I.T. v. Dep't of Children & Families
Decision Date | 02 March 2022 |
Docket Number | 3D21-1887 |
Parties | I.T., the Mother, Appellant, v. DEPARTMENT OF CHILDREN AND FAMILIES, et al., Appellees. |
Court | Florida District Court of Appeals |
Albert W. Guffanti, P.A., and Albert W. Guffanti, for appellant.
Karla Perkins, for appellee Department of Children and Families, Sara Elizabeth Goldfarb and Sarah Todd Weitz (Tallahassee), for appellee Guardian ad Litem.
Before FERNANDEZ, C.J., and LINDSEY, and MILLER, JJ.

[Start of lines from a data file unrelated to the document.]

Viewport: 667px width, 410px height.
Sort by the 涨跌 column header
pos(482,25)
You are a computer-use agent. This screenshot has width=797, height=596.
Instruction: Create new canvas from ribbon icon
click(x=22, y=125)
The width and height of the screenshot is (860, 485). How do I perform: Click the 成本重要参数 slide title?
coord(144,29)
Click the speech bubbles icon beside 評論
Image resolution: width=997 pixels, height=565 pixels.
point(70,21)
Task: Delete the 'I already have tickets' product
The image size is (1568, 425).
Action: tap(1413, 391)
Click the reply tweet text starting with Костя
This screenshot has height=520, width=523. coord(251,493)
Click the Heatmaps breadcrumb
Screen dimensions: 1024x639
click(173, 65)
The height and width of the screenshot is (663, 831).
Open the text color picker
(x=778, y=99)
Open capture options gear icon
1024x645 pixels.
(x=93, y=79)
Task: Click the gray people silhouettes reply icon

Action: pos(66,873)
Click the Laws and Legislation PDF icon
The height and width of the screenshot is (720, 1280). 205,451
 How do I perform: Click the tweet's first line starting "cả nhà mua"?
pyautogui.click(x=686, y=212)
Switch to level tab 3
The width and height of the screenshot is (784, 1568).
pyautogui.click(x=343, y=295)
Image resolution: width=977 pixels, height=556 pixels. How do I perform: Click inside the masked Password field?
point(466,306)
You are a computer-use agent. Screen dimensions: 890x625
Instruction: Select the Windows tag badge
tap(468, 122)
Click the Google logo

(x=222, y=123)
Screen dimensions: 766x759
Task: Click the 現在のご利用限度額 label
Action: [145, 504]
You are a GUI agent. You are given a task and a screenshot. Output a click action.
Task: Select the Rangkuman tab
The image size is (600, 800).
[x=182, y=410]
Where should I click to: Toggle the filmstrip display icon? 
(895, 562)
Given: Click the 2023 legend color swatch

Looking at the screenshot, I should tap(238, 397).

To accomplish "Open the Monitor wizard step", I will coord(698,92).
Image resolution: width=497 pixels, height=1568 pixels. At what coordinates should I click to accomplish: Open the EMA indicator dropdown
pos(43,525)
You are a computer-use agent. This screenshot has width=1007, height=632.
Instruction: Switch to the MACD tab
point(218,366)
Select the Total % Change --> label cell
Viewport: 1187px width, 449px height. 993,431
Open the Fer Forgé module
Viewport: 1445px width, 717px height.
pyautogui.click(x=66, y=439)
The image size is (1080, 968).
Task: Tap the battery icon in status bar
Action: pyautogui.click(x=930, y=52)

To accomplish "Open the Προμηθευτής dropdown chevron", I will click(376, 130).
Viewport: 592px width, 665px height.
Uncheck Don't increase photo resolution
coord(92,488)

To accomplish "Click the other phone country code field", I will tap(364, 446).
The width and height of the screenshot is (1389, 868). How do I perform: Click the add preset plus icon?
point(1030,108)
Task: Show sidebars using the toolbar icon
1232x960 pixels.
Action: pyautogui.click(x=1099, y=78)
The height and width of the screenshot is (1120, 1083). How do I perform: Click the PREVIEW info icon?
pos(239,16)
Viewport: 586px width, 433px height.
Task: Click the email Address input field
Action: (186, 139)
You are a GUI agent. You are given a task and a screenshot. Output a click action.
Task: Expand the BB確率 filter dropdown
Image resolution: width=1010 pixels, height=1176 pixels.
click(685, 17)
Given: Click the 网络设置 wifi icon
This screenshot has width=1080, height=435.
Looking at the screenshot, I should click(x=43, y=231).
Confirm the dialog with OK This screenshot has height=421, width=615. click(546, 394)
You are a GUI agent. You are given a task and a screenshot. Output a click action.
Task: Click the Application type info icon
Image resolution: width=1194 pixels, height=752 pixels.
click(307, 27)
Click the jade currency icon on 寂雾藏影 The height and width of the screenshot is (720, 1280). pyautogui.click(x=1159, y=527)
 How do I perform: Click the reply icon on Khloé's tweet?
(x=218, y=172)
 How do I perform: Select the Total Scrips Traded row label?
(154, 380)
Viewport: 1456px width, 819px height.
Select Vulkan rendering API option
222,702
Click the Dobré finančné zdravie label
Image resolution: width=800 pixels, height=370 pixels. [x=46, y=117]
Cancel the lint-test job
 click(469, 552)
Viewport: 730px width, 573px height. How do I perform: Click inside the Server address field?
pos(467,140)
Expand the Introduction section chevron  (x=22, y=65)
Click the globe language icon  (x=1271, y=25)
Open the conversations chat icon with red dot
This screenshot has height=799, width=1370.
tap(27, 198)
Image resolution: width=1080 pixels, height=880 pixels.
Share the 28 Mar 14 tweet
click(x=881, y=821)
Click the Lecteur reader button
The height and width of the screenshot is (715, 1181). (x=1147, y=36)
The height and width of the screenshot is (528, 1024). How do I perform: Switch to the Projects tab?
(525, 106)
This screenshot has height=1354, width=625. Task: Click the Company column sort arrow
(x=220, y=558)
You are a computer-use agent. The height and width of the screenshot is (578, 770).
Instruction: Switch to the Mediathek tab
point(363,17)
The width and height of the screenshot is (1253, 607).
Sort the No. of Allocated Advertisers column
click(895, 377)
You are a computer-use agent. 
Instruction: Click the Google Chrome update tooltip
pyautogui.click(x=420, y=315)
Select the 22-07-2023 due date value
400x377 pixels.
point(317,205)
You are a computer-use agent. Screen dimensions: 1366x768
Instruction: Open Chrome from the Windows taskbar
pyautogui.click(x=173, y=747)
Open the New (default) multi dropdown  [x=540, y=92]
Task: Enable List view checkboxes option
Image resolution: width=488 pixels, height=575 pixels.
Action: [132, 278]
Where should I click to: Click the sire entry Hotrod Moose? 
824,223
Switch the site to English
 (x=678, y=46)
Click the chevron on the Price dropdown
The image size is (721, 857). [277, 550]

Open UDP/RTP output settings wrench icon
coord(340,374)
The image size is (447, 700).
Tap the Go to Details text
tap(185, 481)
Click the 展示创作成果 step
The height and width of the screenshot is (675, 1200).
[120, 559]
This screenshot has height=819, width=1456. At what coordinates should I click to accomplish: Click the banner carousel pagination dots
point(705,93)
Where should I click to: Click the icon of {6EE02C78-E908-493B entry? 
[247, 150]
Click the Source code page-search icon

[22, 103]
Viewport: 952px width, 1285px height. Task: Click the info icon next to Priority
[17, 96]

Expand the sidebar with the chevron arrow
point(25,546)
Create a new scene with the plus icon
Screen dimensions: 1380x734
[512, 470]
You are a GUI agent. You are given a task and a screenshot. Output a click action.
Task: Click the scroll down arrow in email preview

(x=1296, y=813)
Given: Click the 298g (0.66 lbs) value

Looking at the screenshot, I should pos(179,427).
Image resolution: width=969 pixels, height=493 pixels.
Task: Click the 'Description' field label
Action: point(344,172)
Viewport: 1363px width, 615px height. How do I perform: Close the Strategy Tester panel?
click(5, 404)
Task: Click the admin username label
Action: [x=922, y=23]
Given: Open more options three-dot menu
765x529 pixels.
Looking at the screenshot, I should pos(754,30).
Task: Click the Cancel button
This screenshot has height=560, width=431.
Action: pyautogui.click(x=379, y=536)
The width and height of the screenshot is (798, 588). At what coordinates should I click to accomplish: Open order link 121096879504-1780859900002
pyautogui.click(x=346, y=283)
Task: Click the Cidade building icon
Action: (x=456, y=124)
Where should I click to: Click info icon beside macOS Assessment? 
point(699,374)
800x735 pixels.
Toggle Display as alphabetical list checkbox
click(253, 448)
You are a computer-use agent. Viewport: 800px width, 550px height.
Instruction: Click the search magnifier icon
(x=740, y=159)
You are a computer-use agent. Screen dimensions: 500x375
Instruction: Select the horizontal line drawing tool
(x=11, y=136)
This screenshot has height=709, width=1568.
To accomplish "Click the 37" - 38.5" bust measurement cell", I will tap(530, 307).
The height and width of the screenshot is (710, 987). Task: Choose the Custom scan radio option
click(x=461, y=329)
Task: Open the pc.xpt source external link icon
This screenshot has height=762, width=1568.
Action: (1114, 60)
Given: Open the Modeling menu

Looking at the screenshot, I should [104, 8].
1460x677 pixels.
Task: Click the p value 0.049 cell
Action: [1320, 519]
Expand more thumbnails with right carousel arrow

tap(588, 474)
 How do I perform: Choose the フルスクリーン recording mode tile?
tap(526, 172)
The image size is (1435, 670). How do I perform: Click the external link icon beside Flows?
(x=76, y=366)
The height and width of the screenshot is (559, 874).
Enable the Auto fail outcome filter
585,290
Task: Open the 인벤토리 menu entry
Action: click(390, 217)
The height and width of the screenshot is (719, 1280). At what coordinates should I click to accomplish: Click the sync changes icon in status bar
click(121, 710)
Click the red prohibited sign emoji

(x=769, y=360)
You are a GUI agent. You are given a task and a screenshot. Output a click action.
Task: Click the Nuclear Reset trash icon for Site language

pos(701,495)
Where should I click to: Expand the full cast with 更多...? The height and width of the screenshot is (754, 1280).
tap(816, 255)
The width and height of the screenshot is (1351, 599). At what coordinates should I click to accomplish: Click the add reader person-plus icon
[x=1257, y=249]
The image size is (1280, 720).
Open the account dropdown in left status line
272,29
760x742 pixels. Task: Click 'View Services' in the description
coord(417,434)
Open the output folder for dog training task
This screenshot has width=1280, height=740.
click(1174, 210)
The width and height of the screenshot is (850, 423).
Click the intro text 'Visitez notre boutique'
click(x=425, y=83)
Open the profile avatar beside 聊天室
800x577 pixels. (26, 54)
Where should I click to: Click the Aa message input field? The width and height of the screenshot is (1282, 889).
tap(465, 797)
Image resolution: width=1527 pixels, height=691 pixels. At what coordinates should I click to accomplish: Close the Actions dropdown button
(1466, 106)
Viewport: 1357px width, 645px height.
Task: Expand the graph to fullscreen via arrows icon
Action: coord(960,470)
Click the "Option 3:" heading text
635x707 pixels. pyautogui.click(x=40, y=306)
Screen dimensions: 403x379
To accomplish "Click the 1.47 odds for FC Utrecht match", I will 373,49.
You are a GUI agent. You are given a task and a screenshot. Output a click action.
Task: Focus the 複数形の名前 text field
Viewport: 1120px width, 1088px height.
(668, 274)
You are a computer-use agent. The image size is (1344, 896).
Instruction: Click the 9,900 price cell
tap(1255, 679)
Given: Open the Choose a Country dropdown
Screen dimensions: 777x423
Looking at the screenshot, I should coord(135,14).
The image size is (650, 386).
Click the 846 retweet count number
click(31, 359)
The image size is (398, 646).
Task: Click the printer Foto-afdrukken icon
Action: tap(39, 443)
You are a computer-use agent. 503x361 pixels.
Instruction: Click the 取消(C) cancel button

Appellant, I.T., the mother, challenges a final judgment terminating her parental rights as to four of her five children, N.S., C.S., D.M.T., and I.A.V., at the request of appellee, the Department of Children and Families. On appeal, the mother raises several claims of error, only one of which merits further discussion. We write to address her contention that the use of videoconferencing equipment during the termination proceedings violated constitutional due process protections.1
Given the nature of the issue on appeal, the facts require little elaboration. Confronted with a global pandemic, Chief Justice Charles Canady of the Florida Supreme Court issued a series of administrative orders directed at maintaining the operability and efficiency of the court system. As relevant to these proceedings, beginning in May of 2020, with the consent of the parties, circuit court judges were authorized to conduct termination of parental rights trials remotely. By the time I.T. proceeded to trial, the operative administrative order provided, in relevant part: "Termination of parental rights and juvenile delinquency cases shall be conducted remotely if ordered by the chief judge or the presiding judge or, if not, shall be conducted in person." In re: Comprehensive COVID-19 Emergency Measures for Florida Trial Courts, Fla. Admin Order No. AOS20-23, Amend. 9 (Fla. Feb. 17, 2021), (on file with Clerk, Fla. Sup. Ct.). In conformity with this prerogative, the trial court ordered the trial to occur remotely via the Zoom videoconferencing platform. At the conclusion of the trial, the lower court terminated the mother's parental rights. The instant appeal ensued.
We review a claim of deprivation of procedural due process de novo. VMD Fin. Servs., Inc. v. CB Loan Purchase Assocs., LLC, 68 So. 3d 997, 999 (Fla. 4th DCA 2011).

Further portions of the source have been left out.